═════ RECORD EXTRACTS ═════

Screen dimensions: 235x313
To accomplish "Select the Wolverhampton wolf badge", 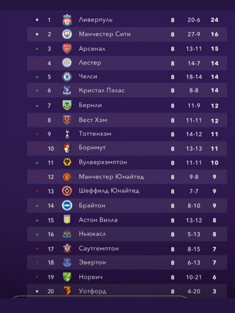I will click(x=67, y=162).
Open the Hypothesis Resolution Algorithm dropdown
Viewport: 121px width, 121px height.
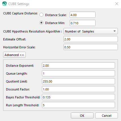[x=91, y=31]
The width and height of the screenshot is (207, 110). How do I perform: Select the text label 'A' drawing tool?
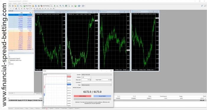(x=22, y=9)
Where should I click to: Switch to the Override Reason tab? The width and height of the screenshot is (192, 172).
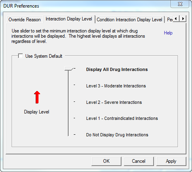(24, 20)
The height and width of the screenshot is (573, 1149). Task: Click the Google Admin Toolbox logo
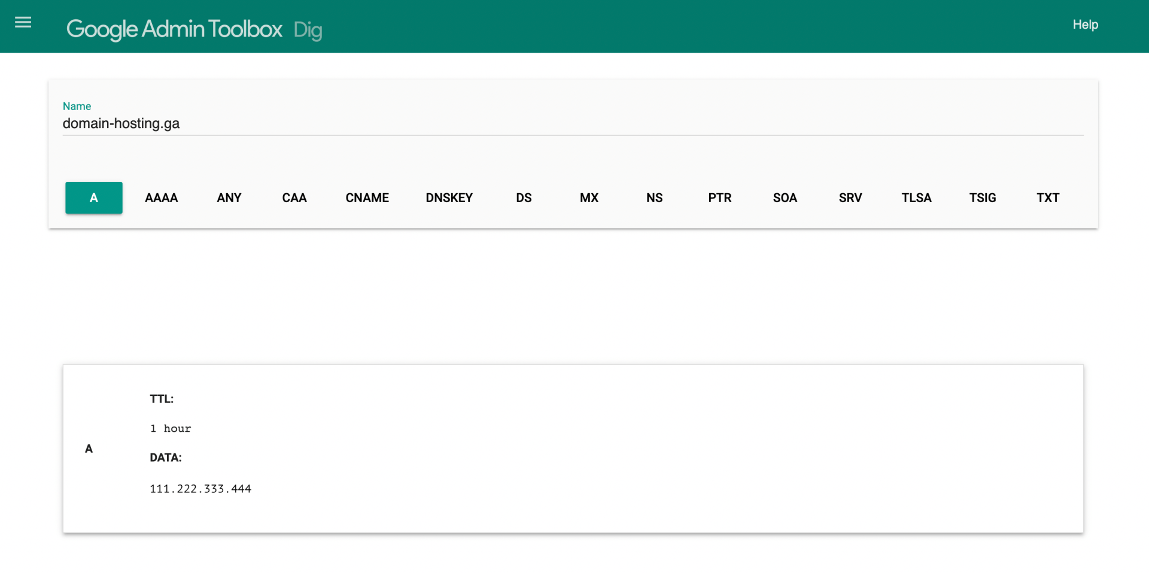tap(174, 29)
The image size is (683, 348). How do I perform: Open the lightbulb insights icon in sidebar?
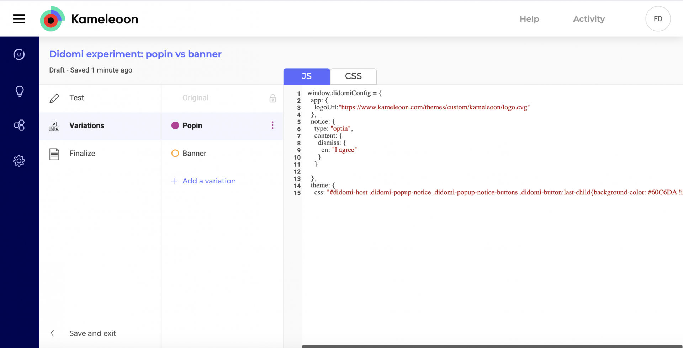tap(19, 91)
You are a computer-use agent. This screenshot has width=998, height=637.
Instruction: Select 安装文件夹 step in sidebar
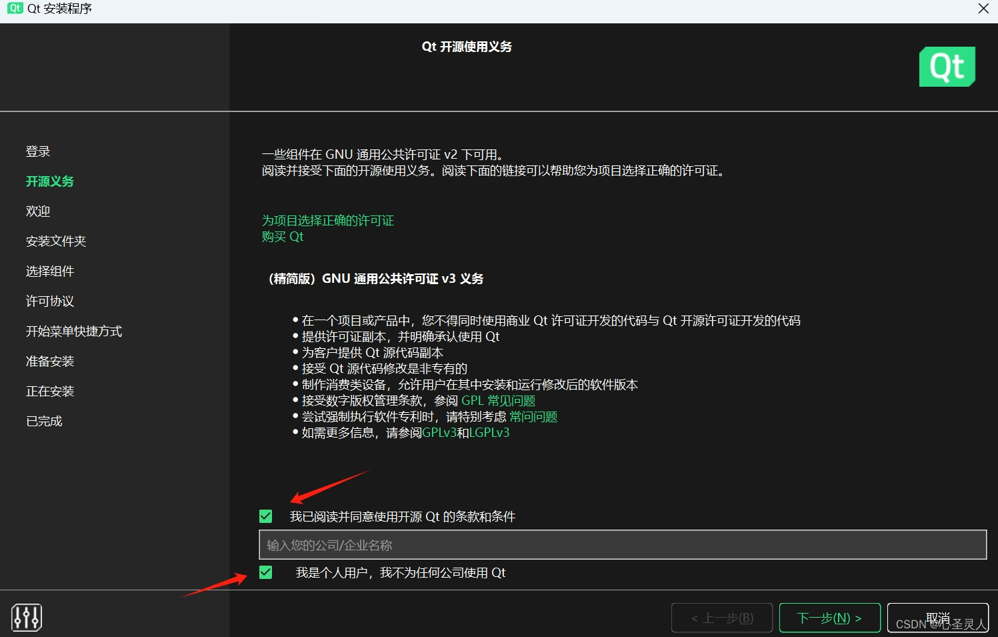[56, 241]
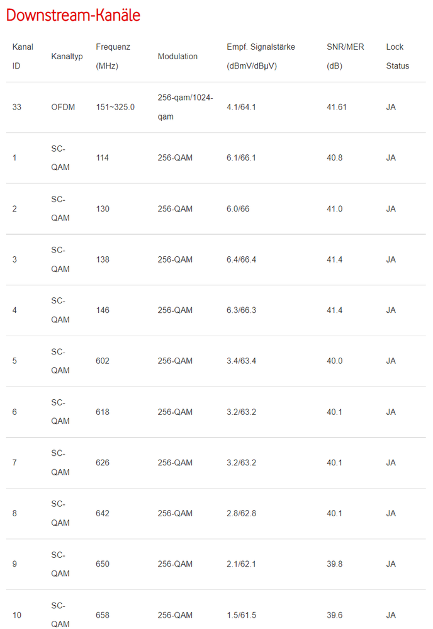Click the 658 MHz frequency cell
Viewport: 433px width, 629px height.
[x=103, y=615]

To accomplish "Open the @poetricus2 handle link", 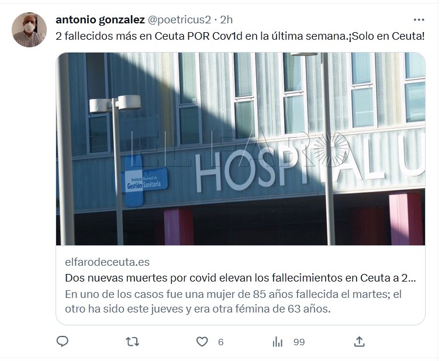I will pos(179,20).
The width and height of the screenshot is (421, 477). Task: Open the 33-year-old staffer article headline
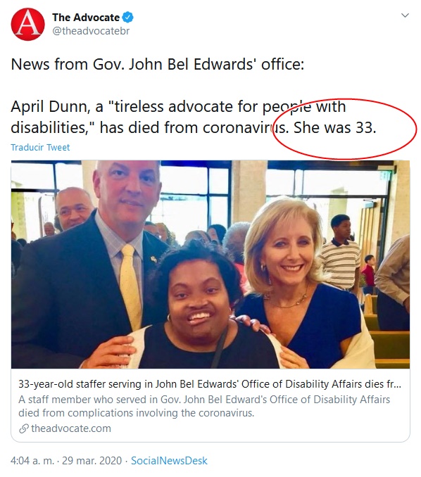click(x=210, y=384)
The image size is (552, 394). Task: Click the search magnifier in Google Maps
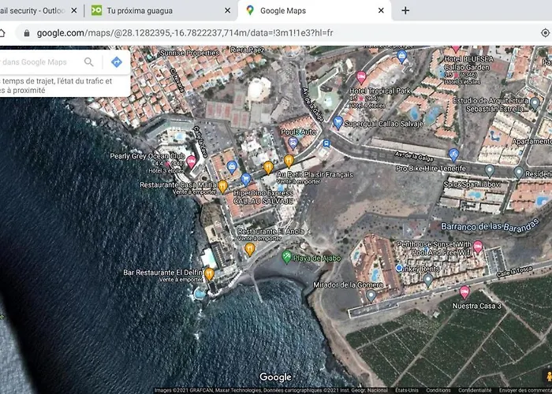(89, 62)
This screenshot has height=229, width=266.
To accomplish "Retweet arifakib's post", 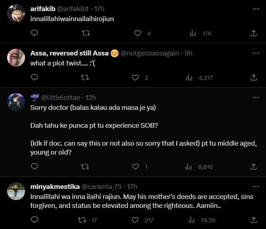I will (86, 33).
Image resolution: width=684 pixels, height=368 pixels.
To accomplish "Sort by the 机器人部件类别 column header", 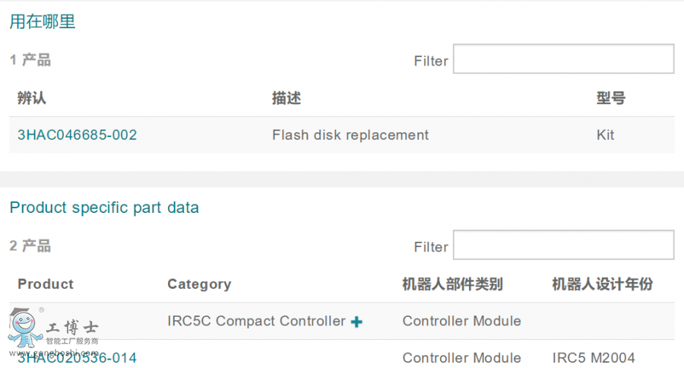I will [452, 284].
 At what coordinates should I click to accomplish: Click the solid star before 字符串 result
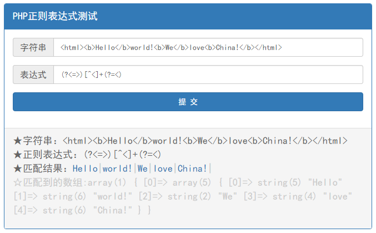[x=18, y=141]
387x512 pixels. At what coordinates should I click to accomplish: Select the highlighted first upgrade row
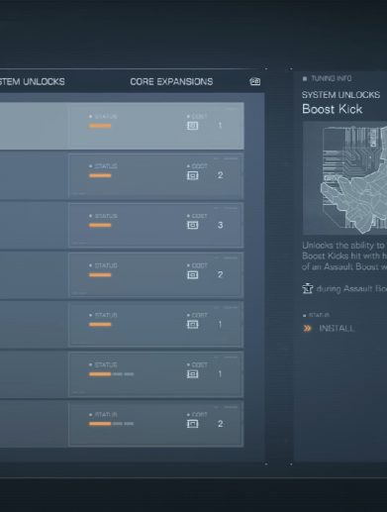coord(122,126)
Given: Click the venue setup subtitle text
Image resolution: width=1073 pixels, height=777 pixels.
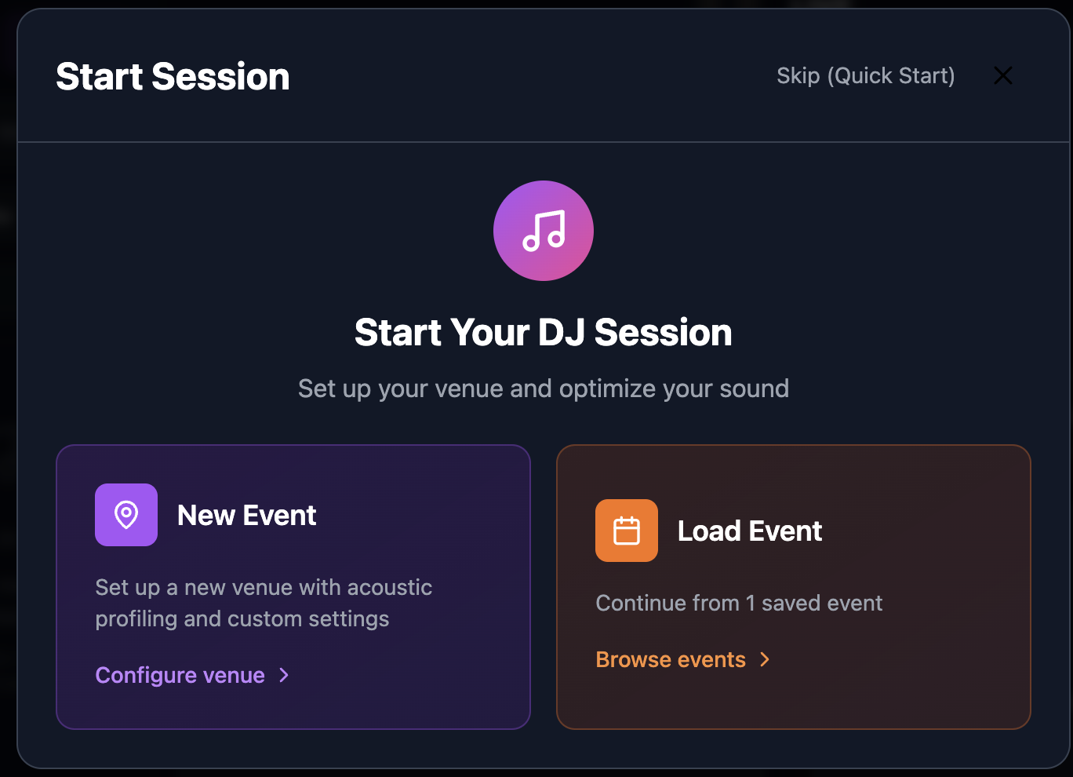Looking at the screenshot, I should click(544, 388).
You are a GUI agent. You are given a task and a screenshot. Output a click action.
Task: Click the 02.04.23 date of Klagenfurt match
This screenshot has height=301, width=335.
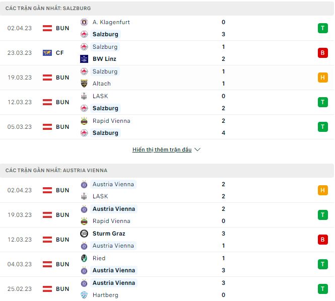click(20, 28)
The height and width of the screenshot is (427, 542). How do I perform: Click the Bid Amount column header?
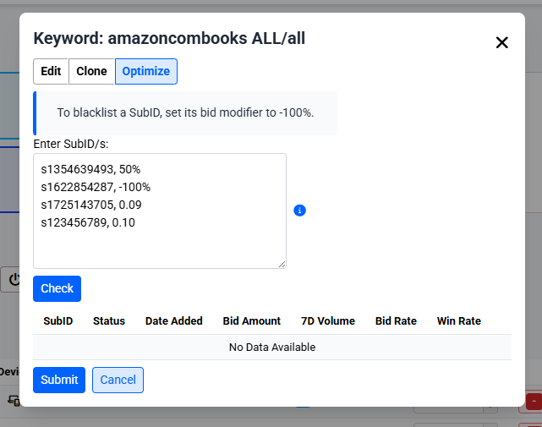point(252,320)
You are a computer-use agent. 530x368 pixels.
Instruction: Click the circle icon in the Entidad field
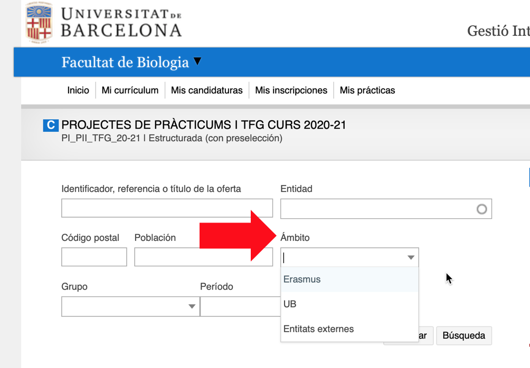click(x=481, y=209)
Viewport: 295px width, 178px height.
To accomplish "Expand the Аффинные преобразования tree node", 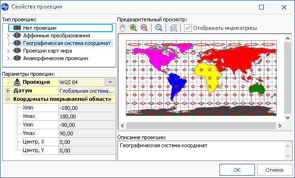I will (8, 36).
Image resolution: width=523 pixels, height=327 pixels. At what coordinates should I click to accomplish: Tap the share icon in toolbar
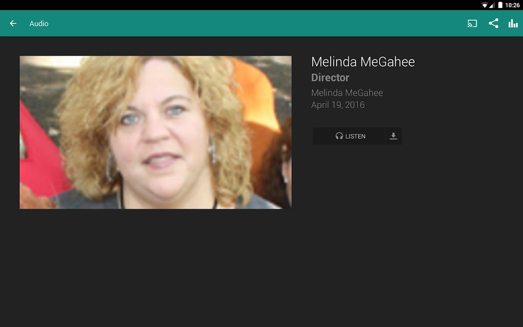click(494, 23)
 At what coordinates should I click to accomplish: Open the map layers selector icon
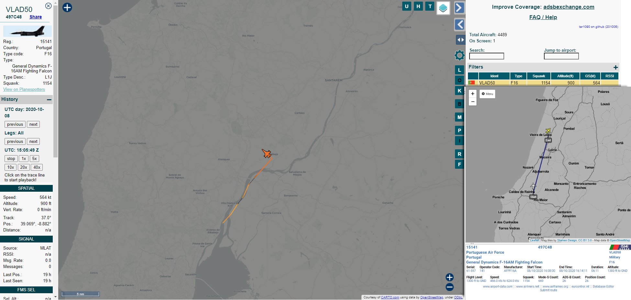[443, 8]
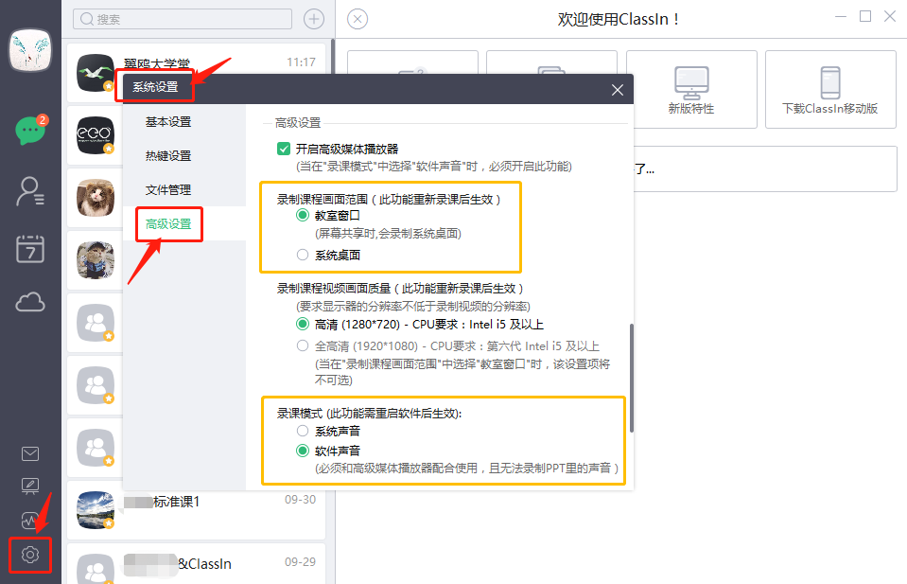This screenshot has height=584, width=907.
Task: Open the 文件管理 settings tab
Action: pyautogui.click(x=168, y=190)
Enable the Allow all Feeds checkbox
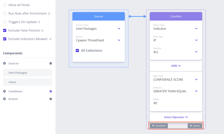Screen dimensions: 224x134 pyautogui.click(x=4, y=5)
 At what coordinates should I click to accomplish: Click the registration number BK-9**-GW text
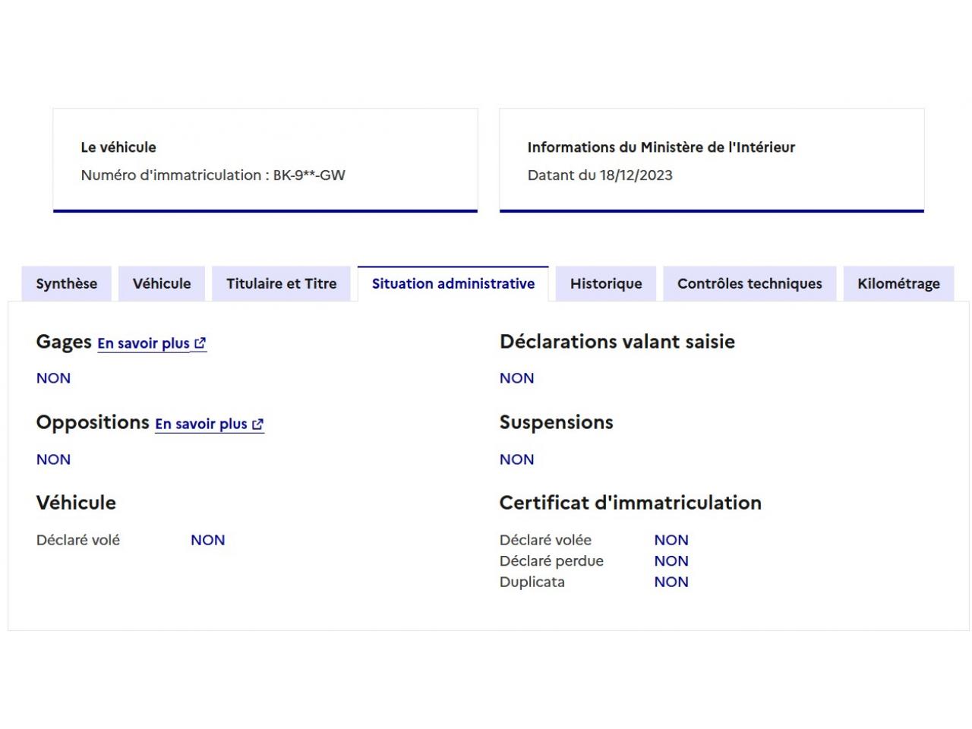click(309, 175)
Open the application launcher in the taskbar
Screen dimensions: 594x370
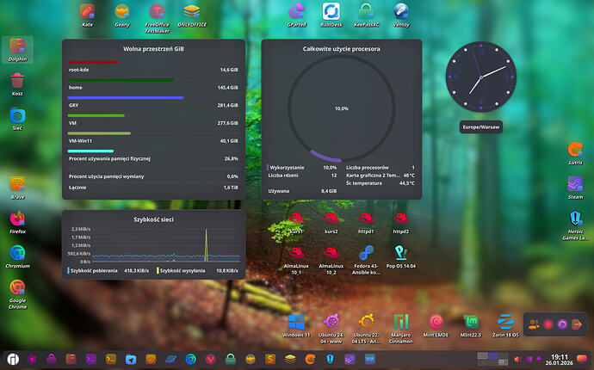pos(13,358)
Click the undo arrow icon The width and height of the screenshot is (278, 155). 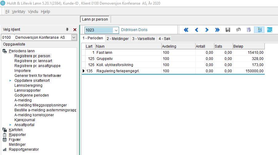[x=238, y=30]
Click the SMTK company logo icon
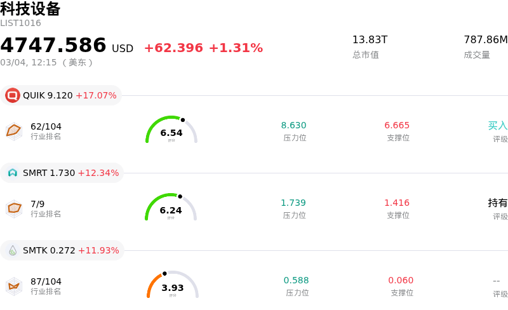 pos(13,250)
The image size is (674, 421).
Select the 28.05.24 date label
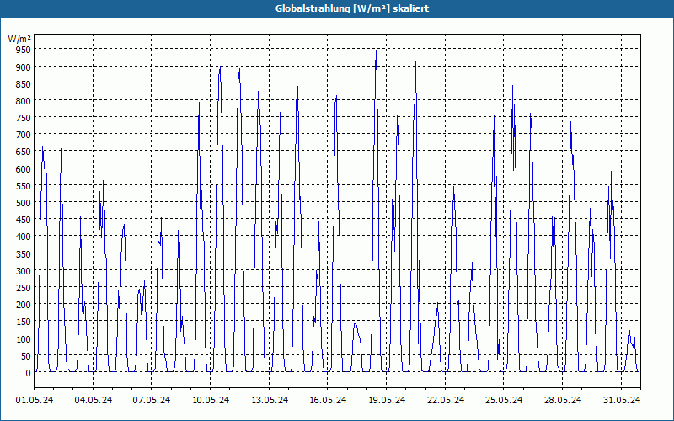pyautogui.click(x=562, y=400)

═════

__WORK ITEM__. Copy all lines of the records in which the string "agent" can be found.

__SOLUTION TO THIS PROBLEM__.
You are a computer-use agent. This screenshot has width=998, height=637.
You are a GUI agent. You are given a task and a screenshot. Output a click action.
You are a computer-use agent. 530x368 pixels.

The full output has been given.